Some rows
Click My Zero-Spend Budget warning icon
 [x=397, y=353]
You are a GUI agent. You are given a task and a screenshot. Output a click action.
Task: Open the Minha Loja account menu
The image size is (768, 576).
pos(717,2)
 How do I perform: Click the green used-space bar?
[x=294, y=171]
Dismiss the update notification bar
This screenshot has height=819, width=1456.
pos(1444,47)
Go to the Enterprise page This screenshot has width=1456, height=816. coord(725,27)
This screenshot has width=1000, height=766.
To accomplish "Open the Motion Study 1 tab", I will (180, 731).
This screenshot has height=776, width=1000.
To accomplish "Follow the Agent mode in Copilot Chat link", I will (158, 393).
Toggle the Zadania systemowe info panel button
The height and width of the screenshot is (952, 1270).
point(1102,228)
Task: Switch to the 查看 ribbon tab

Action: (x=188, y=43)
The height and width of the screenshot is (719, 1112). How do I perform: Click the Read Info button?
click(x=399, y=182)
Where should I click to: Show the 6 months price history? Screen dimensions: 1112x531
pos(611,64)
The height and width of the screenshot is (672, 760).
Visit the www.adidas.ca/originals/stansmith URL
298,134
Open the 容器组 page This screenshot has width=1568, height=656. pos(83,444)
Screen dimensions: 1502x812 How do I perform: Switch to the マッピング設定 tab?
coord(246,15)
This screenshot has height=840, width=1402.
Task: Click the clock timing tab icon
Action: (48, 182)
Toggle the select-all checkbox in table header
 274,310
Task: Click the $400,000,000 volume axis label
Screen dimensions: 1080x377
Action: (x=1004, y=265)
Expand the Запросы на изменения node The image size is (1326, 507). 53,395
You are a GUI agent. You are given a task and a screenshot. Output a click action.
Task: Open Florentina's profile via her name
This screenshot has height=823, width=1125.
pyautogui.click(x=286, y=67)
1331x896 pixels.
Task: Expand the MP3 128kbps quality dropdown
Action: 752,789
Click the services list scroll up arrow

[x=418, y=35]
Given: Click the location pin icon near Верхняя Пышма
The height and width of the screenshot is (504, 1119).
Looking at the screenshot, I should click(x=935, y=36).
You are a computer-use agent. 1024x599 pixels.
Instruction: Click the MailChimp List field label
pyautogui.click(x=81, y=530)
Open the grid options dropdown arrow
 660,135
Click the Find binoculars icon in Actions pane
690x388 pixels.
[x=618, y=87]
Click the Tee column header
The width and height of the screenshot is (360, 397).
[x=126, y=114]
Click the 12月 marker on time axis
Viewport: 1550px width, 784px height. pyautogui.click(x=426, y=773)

INSTRUCTIONS FOR THE TASK:
State how many lines in the rows above contain the string "label", counting a match only when its case is the same. Reply with the number alone.

WRITTEN ANSWER:
2